Records shown:
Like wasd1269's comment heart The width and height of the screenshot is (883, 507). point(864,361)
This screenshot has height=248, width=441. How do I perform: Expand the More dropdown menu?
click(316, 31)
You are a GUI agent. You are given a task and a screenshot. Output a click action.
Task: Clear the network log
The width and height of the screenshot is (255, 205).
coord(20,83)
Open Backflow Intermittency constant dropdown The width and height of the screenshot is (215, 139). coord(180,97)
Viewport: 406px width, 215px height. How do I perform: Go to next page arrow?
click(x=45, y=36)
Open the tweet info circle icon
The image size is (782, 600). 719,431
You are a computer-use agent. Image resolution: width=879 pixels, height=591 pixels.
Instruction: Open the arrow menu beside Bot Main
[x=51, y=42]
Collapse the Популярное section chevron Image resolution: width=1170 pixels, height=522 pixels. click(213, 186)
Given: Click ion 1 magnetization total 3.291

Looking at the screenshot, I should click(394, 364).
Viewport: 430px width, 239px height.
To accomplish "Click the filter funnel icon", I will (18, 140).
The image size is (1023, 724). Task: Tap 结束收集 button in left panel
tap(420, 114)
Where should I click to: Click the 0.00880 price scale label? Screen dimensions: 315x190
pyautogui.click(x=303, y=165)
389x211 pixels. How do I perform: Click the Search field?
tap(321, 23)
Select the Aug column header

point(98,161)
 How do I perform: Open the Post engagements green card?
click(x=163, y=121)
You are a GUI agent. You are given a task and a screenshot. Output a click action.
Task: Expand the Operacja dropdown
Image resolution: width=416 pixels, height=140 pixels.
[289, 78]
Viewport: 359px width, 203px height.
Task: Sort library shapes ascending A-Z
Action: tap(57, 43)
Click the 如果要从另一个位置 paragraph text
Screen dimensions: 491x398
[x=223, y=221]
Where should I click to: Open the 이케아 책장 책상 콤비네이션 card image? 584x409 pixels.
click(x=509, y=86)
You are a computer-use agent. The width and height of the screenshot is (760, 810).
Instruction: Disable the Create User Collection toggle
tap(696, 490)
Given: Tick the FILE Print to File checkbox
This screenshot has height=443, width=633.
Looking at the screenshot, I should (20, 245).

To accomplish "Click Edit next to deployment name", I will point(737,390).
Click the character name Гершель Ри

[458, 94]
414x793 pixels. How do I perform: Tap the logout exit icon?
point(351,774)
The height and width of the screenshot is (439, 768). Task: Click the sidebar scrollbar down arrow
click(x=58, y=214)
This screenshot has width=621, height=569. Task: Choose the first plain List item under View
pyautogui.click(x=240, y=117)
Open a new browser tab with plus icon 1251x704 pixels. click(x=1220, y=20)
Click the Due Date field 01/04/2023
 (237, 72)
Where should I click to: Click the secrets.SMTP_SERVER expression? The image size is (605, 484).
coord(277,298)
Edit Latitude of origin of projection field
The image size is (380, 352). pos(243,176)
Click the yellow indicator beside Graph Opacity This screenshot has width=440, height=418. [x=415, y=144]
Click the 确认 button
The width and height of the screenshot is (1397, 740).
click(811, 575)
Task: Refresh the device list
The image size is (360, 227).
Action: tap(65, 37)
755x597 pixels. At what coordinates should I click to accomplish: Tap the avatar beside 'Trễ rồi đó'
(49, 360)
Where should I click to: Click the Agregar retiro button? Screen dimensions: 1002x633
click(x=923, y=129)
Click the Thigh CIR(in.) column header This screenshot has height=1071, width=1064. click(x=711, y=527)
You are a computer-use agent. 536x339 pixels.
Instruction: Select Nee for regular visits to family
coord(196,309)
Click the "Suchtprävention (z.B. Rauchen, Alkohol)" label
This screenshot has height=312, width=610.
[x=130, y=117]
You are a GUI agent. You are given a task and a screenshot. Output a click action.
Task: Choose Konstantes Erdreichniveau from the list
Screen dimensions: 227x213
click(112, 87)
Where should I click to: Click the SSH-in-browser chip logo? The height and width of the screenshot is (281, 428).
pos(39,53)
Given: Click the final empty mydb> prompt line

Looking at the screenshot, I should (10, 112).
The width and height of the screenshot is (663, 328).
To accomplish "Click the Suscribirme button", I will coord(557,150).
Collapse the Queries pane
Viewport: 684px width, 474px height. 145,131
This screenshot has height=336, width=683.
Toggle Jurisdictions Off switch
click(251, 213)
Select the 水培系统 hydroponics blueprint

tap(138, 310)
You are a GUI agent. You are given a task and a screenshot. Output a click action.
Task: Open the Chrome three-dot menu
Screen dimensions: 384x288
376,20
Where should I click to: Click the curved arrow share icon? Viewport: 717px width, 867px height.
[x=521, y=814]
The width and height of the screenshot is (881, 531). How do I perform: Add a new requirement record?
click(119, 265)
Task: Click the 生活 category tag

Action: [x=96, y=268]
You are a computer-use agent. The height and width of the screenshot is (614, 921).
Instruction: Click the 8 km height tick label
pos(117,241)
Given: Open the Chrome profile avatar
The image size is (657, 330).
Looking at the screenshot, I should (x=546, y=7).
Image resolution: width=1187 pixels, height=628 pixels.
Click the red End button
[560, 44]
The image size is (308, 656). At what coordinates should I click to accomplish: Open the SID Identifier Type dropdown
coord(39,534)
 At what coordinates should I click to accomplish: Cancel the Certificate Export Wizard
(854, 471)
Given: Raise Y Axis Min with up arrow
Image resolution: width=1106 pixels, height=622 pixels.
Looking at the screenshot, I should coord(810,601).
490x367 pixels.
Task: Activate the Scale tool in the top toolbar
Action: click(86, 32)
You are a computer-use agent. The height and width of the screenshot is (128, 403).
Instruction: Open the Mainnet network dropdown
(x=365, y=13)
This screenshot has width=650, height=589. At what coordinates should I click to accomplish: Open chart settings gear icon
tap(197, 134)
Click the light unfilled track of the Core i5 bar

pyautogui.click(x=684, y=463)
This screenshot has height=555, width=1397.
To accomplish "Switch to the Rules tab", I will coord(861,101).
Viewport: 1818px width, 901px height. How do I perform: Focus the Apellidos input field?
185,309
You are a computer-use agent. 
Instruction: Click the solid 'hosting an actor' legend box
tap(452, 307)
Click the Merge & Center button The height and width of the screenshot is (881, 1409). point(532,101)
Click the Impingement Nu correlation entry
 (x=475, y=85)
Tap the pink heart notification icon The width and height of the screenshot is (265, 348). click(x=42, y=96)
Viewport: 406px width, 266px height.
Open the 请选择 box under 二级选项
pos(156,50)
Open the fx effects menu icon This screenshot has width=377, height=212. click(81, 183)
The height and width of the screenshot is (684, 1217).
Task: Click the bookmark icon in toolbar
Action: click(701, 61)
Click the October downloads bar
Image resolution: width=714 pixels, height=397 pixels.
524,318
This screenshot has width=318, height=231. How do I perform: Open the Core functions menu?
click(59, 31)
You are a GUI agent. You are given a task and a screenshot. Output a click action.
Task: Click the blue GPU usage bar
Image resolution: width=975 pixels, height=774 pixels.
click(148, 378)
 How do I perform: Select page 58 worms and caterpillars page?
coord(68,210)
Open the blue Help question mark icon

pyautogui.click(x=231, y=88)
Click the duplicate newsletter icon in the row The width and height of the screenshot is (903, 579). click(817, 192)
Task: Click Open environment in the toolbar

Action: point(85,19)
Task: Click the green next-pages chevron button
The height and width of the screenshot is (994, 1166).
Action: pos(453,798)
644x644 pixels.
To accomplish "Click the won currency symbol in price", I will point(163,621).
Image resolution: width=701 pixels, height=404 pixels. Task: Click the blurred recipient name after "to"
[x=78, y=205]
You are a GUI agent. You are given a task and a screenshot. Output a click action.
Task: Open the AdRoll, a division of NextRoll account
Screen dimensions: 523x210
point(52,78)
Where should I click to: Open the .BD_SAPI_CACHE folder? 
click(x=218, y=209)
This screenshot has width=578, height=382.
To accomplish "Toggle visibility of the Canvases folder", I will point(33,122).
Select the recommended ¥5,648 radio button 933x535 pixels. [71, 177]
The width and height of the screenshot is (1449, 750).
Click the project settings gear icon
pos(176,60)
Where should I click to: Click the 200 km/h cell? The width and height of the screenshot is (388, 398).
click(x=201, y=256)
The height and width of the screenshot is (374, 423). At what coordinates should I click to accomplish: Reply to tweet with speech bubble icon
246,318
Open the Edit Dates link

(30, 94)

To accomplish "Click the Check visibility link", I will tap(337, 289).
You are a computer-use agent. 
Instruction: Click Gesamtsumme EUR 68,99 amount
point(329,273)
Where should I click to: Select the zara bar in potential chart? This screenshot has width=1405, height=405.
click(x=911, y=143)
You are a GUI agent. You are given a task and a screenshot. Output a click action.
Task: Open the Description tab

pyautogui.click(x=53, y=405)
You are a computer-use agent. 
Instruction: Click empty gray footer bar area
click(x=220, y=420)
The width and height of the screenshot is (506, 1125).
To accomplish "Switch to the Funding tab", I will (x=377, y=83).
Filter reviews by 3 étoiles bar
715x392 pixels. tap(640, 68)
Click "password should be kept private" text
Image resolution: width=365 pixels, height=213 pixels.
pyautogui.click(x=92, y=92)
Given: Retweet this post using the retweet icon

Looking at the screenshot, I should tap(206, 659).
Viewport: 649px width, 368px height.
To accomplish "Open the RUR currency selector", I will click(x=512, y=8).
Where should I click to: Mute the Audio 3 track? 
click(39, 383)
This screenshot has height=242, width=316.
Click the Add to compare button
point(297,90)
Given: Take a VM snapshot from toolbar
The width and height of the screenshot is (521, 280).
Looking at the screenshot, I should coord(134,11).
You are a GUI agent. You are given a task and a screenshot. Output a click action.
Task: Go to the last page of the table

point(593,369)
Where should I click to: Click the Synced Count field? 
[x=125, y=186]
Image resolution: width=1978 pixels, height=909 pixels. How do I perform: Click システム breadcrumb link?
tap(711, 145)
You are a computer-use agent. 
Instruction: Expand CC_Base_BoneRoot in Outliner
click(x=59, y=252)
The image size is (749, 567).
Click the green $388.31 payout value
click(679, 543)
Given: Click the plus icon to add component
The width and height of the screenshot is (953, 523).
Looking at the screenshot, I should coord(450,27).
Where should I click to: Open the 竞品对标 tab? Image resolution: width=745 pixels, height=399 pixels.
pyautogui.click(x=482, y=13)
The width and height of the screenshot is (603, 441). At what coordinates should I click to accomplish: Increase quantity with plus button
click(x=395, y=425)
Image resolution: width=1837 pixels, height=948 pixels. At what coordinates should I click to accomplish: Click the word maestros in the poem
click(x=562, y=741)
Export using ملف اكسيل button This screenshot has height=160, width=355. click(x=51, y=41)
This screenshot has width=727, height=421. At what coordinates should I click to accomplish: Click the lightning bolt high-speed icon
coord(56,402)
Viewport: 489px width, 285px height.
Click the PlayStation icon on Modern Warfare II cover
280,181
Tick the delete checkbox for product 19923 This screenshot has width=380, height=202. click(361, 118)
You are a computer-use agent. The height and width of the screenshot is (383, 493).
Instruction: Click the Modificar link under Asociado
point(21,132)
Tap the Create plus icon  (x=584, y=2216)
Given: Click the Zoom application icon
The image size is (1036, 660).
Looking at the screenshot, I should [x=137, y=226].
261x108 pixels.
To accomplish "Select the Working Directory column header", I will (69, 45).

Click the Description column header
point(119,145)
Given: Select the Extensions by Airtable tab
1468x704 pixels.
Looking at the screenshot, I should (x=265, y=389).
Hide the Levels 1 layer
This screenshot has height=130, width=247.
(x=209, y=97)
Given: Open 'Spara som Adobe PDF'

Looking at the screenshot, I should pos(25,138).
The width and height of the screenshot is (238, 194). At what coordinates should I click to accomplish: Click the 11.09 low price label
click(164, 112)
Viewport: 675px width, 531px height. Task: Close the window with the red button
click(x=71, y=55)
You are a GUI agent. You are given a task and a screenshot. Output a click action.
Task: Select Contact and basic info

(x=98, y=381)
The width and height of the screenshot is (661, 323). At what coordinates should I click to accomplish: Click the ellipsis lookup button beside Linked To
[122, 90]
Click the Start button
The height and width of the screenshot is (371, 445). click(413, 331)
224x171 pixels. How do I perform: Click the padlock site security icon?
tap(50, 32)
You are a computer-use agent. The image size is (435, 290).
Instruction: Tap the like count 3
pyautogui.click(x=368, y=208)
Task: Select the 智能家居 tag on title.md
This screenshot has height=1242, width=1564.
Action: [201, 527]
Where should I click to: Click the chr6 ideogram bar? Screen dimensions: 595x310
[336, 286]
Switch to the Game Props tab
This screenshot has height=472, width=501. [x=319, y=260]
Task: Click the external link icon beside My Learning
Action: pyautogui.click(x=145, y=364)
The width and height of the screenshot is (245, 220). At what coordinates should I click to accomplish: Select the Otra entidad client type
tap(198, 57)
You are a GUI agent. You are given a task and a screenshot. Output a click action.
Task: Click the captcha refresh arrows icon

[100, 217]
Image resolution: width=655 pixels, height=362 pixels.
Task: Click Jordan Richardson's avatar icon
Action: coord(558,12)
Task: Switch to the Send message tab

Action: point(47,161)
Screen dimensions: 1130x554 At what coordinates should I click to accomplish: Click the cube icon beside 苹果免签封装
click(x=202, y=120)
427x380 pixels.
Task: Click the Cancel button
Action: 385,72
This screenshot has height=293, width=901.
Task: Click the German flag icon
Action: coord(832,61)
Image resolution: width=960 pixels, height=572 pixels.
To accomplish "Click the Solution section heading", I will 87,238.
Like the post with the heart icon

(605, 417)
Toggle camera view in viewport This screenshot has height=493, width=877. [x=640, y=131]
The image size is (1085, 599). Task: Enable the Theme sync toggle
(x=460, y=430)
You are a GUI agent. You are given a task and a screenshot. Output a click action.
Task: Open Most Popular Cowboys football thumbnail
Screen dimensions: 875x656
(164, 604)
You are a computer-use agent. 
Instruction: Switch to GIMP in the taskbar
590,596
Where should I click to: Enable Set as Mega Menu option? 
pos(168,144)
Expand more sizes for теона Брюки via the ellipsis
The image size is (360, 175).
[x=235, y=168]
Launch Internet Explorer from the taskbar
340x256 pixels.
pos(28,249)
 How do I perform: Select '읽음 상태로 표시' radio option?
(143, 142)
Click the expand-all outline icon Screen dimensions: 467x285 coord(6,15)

Aim of the exercise: Spot every line in the entries that includes the word "from", and copy each one out.

Result of the exercise:
Task: Choose Konstantes Erdreichniveau from the list
Given: Take a VM snapshot from toolbar
Launch Internet Explorer from the taskbar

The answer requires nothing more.